Because the HCRC has a work-sharing agreement with the EEOC, a Hawaii plaintiff can file with either agency and the charge is automatically cross-filed. The federal Title VII clock stretches from 180 days to 300 days because Hawaii is a deferral state. The HCRC's own state-law charge window is 180 days, which is shorter than the federal 300 but does not block the federal claim if the state window has closed.

The contrast is Alabama and Mississippi, both 180-day non-deferral. A worker who waits 250 days in Hawaii still has a live Title VII claim. The same worker in Alabama lost the federal claim on day 181.

The HCRC administrative process

A chapter 378 plaintiff typically files with the HCRC first, receives a notice of right to sue (either after investigation or on request), and proceeds to circuit court within 90 days. The HCRC investigates, can hold an administrative hearing, and can award back pay, reinstatement, compensatory damages, and civil penalties up to $100,000 in egregious cases. Civil court has no statutory damage cap, which is why most contested matters move to court once the right-to-sue letter issues.

When is the final paycheck due in Hawaii?

If you discharge an employee, the cheque is due immediately, or by the next regular payday at the latest if conditions prevent immediate payment.

If an employee quits, the cheque is due by the next regular payday.

Miss the deadline and the employee can file a wage claim with the Wage Standards Division of the Department of Labor and Industrial Relations, recover the unpaid wages with interest, and the Director can assess civil and administrative penalties.
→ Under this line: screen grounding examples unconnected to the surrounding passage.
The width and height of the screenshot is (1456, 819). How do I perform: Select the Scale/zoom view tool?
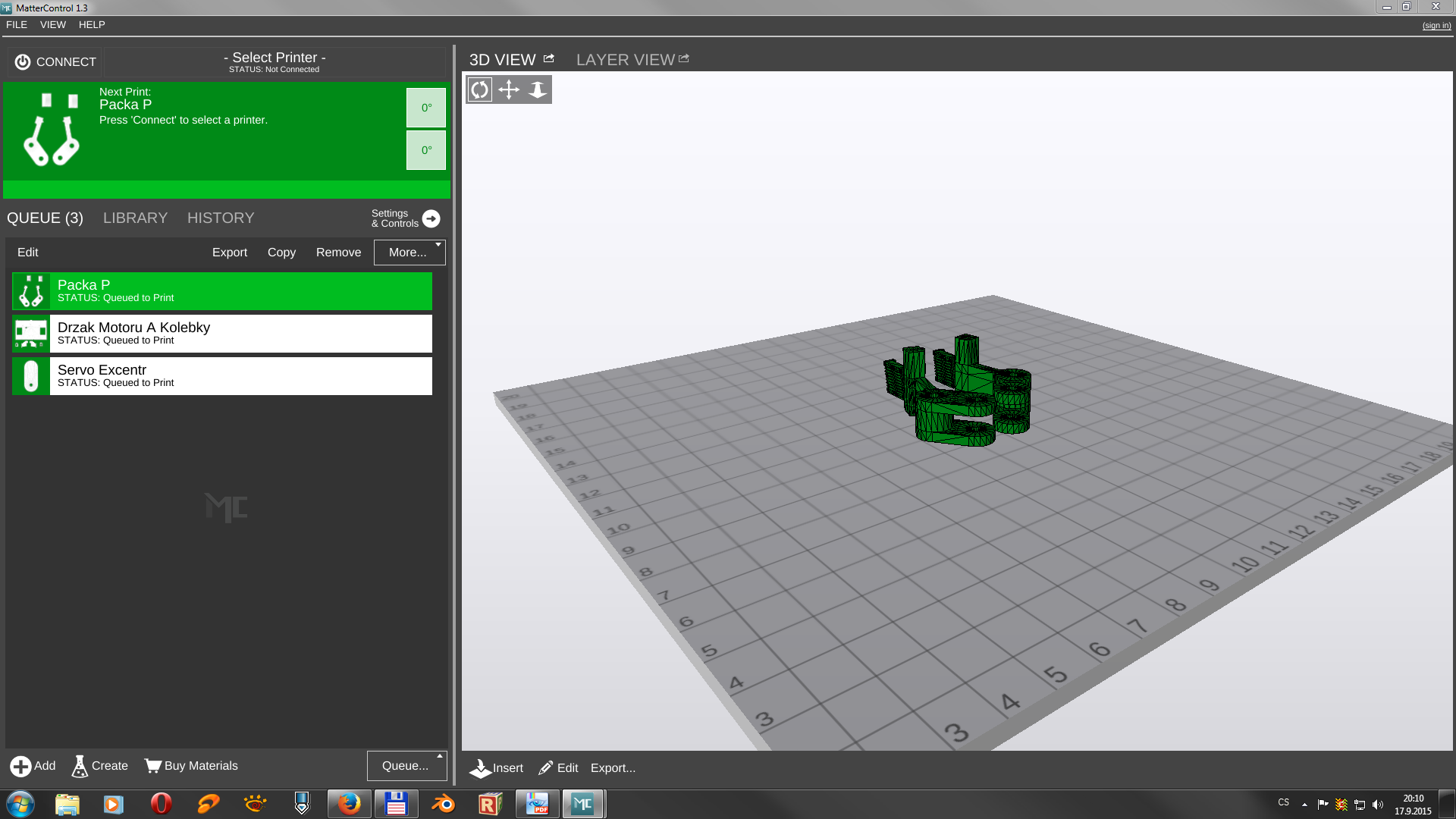pos(538,89)
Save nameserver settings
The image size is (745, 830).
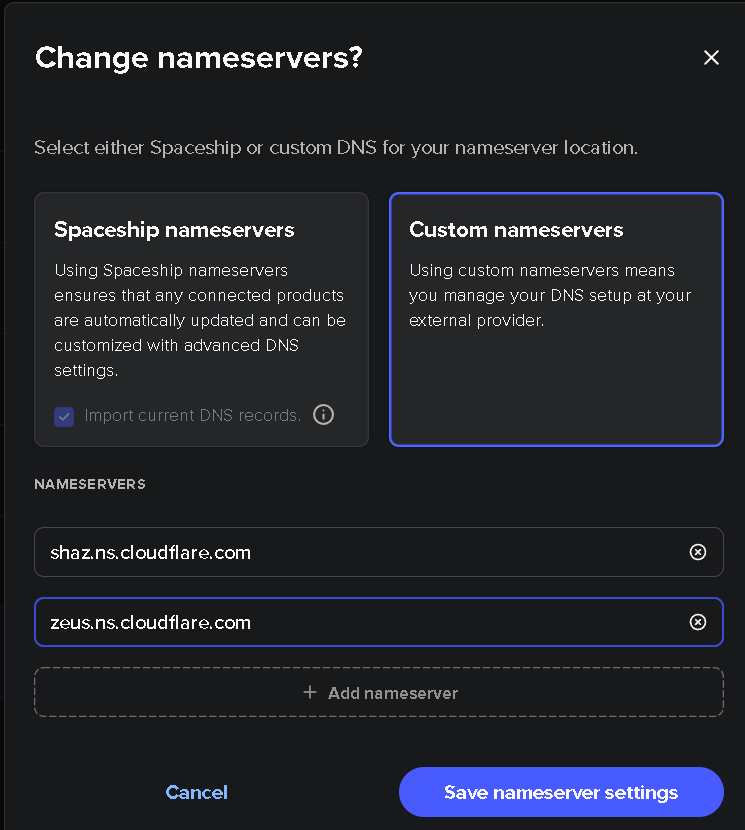[x=561, y=792]
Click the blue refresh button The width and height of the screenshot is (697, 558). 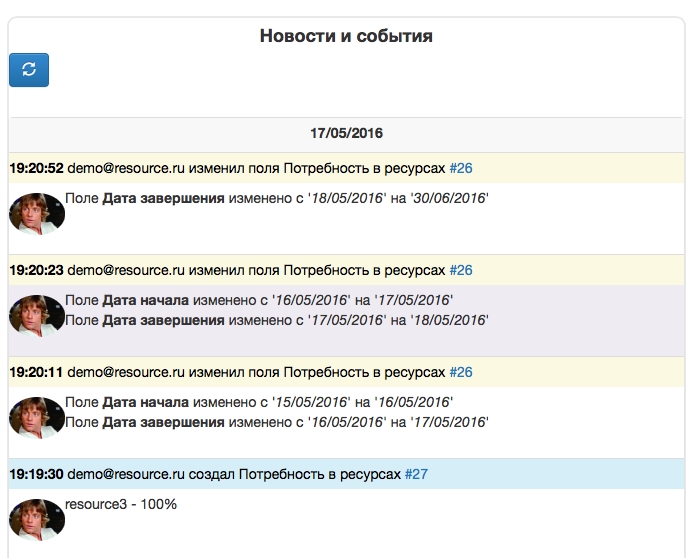click(x=29, y=70)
The statute is stricter than next-payday states like Florida and the federal default.

The Hawaii final-pay rule, in one line
If you fire, the cheque is due that day, or by the next regular payday at the latest.
Hawaii Wage Standards Division enforces wage claims. The Director can assess penalties on top of the unpaid wages plus interest.

The three deadlines on one page

EventDeadlineStatute
Involuntary discharge (employer-initiated)Immediately at discharge, or by the next regular payday at the latest if conditions prevent immediate paymentHaw. Rev. Stat. § 388-3(a)
Voluntary quit (with or without notice)By the next regular paydayHaw. Rev. Stat. § 388-3(b)
Layoff or shutdown (employer-initiated, not for cause)Treated as discharge; immediately, or by the next regular payday at the latestHaw. Rev. Stat. § 388-3(a)
Late payment remedyUnpaid wages plus interest; Director may assess civil and administrative penalties up to $500 per violationHaw. Rev. Stat. §§ 388-10, 388-11

Leilani's separation, in arithmetic

Leilani leads sales for a software company out of Maui. Her base is $120,000 a year, paid bi-weekly. The company restructures and the role is eliminated effective Friday. The termination meeting is at 10 a.m. Payroll runs the next Friday on the normal cycle.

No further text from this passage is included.